Giorgio Armani Womenswear AW23 – Milan Fashion Week
Sorcha Ní Cheallaigh looks back at the Italian master's new collection from MFW
Milan Fashion Week would not have been complete without the new Giorgio Armani womenswear AW23 collection. From an empty theatre in 2020 to last year’s silent runway in solidarity with Ukraine, Armani has always approached Fashion Week with innovation and artistic nuance.
Cipria, the title of the new proposition, offered an artistic continuation of the gentle manifesto seen throughout Armani’s flowing silhouettes last season. Presented in the favoured small theatre on Via Borgonuovo, Mr. Armani’s winter sensibilities pushed further into the warm, soft and tender.

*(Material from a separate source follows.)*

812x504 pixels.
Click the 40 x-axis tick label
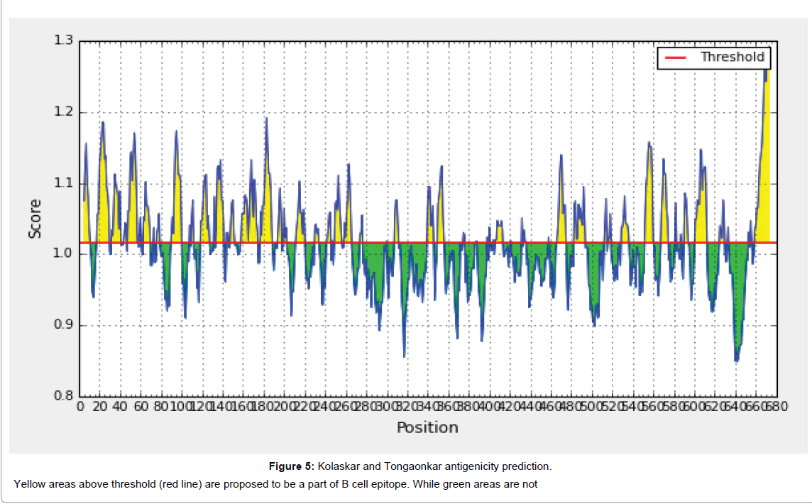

Despite the cold just outside the door and the marble surrounds, the space was transformed into an intimate drawing room with a colour palette inspired by the beauty products that caress our skin. “Maquillage is always an intimate, personal moment,” said Mr. Armani, “just like the atmosphere that pervades this collection”.

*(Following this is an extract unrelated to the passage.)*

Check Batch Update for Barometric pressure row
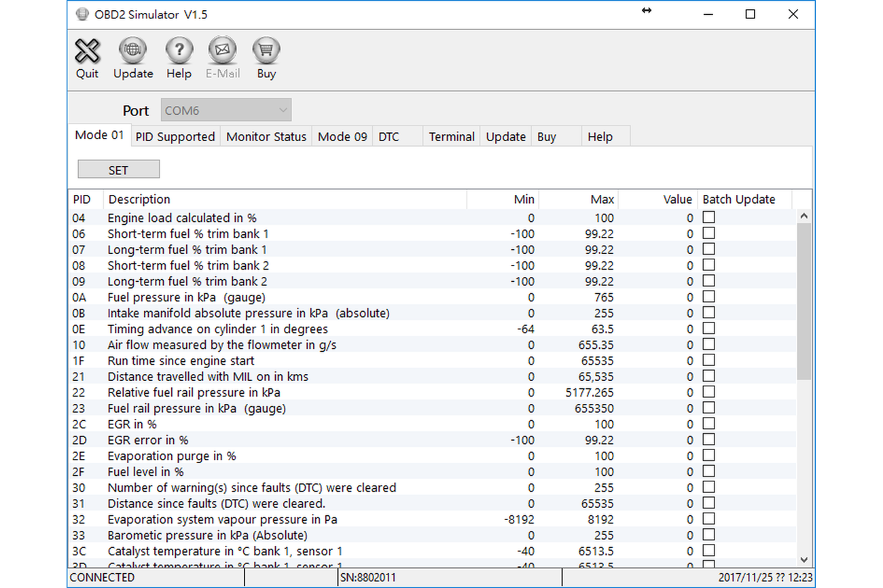[708, 534]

Earth, bronze, and powder featured heavily in nods to the collection’s namesake. On the catwalk, the colours offered a sophisticated and decidedly forgiving visual to the postmodern fashion landscape. Touches of mandarin and baby pinks and pearlescent fabrics evoked the familiar subtlety of blush. Sheer skin-toned fabrics suggested the loose covering of translucent setting powder. In contrast, black kajal covered over half of the looks – a shade known worldwide through the cultural permanence of Kohl eyeliner pencils.

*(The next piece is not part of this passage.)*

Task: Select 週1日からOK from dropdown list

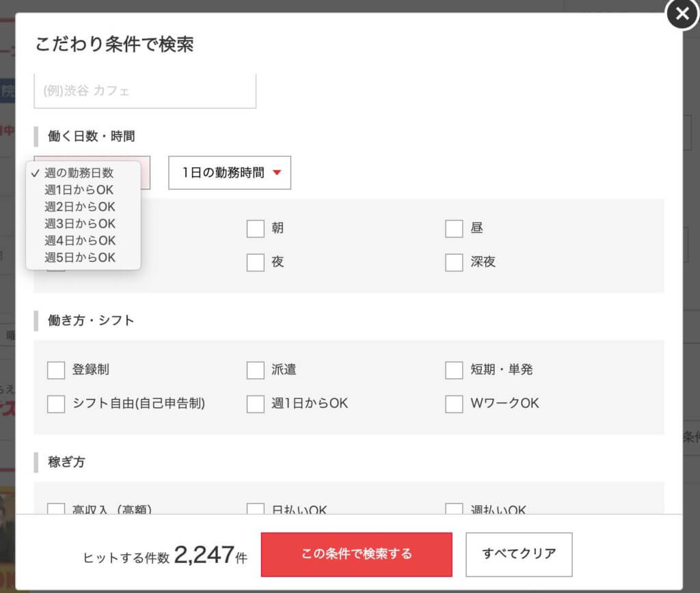Action: 79,190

Everything followed the body’s movements. Styles were minimalist and form focused. Reminiscent of the fluent, sensual lines of the Roaring Twenties, silky straight dresses and blazer co-ords spoke of lavish comfort. The decadence of silk pyjamas were reimagined for day and eveningwear, while enveloping shawls were reinvigorated and deconstructed-cum-reconstructed collars added a sense of utilitarianism to the playful affluence.
Unexpected accents come in the form of berets and beaded fringing. A stylised flower motif was best utilised when repeated in white across sumptuous black velvet coats. A “synthesis of grace, delicacy, and discretion” it was called – an unapologetically traditional approach to femininity.
On a cold Sunday in Milan, Cipria presented the perfect mix of warmth, style and luxury. The Giorgio Armani AW23 woman revels in a refined timeless femininity described by sartorial excellence – the hallmarks of both Mr. Armani and Milan itself.